§ Reading passage
########################################

R/filter_data.r
In bigleaf: Physical and Physiological Ecosystem Properties from Eddy Covariance Data

Documented in filter.data filter.growing.season

########################
### Filter functions ###----------------------------------------------------------------------------
########################

#' Basic Eddy Covariance Data Filtering
#'
#' @description Filters time series of EC data for high-quality values and specified
#'              meteorological conditions.
#' 
#' @param data            Data.frame or matrix containing all required input variables in 
#'                        half-hourly or hourly resolution. Including year, month, day information
#' @param quality.control Should quality control be applied? Defaults to \code{TRUE}.
#' @param filter.growseas Should data be filtered for growing season? Defaults to \code{FALSE}.
#' @param filter.precip   Should precipitation filtering be applied? Defaults to \code{FALSE}.
#' @param filter.vars     Additional variables to be filtered. Vector of type character.
#' @param filter.vals.min Minimum values of the variables to be filtered. Numeric vector of 
#'                        the same length than \code{filter.vars}. Set to \code{NA} to be ignored.
#' @param filter.vals.max Maximum values of the variables to be filtered. Numeric vector of 
#'                        the same length than \code{filter.vars}. Set to \code{NA} to be ignored.
#' @param NA.as.invalid   If \code{TRUE} (the default) missing data are filtered out (applies to all variables).
#' @param vars.qc         Character vector indicating the variables for which quality filter should 
#'                        be applied. Ignored if \code{quality.control = FALSE}.

########################################

§ Extracted records
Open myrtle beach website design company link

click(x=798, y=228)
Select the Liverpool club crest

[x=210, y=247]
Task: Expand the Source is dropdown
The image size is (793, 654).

########################################

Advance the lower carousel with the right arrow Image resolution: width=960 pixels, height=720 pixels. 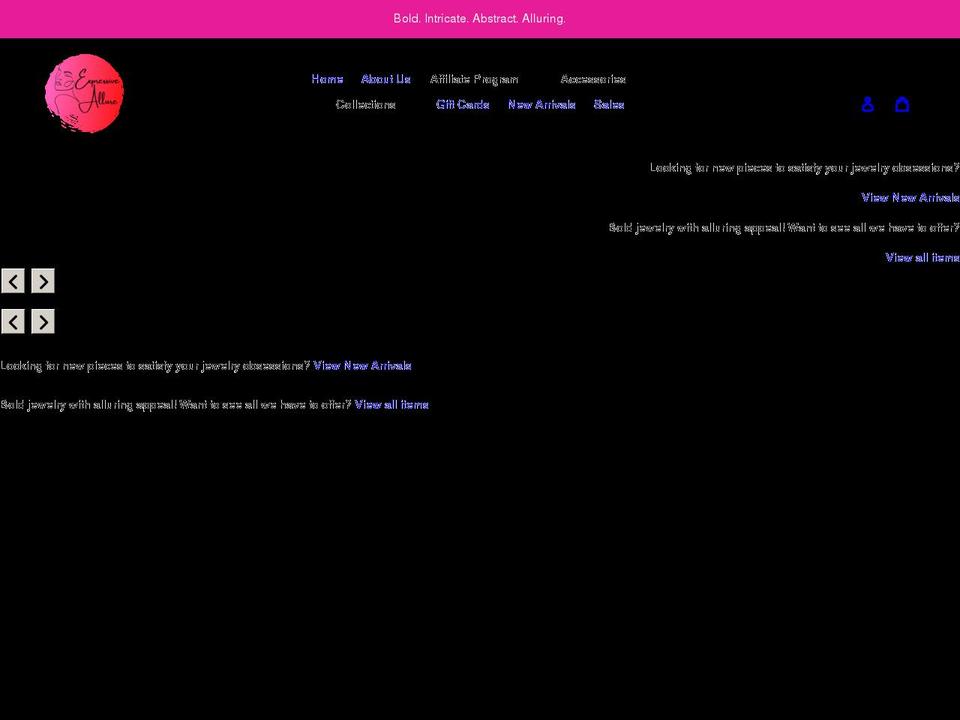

########################################

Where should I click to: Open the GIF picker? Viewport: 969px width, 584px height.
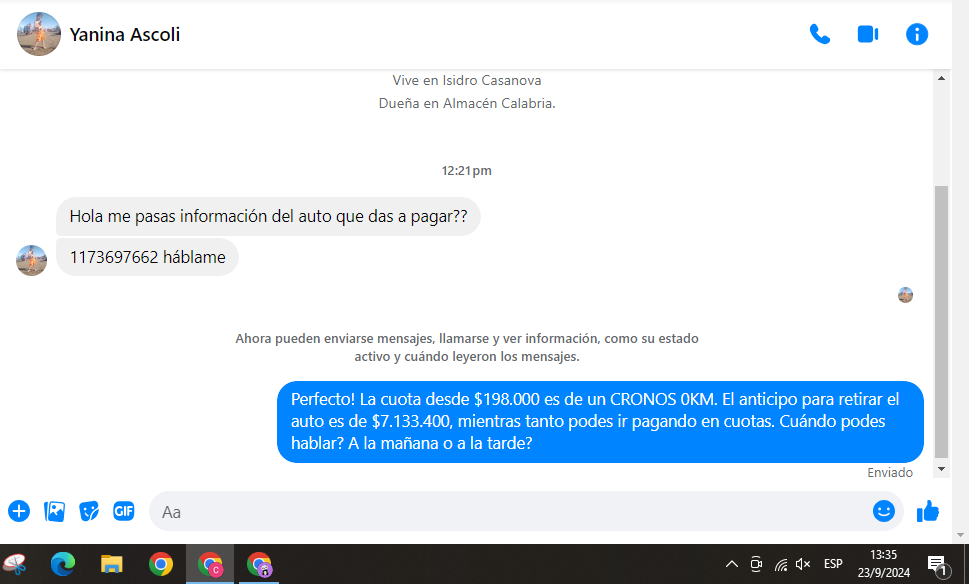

########################################

§ What you need to do
- A) Copy the text of the R filter documentation between "#' @param filter.vars" and "to all variables).", inclusive.
- B) In the R filter documentation, what is the default setting for filtering data by growing season?

§ Set of answers
- A)
#' @param filter.vars     Additional variables to be filtered. Vector of type character.
#' @param filter.vals.min Minimum values of the variables to be filtered. Numeric vector of 
#'                        the same length than \code{filter.vars}. Set to \code{NA} to be ignored.
#' @param filter.vals.max Maximum values of the variables to be filtered. Numeric vector of 
#'                        the same length than \code{filter.vars}. Set to \code{NA} to be ignored.
#' @param NA.as.invalid   If \code{TRUE} (the default) missing data are filtered out (applies to all variables).

- B) FALSE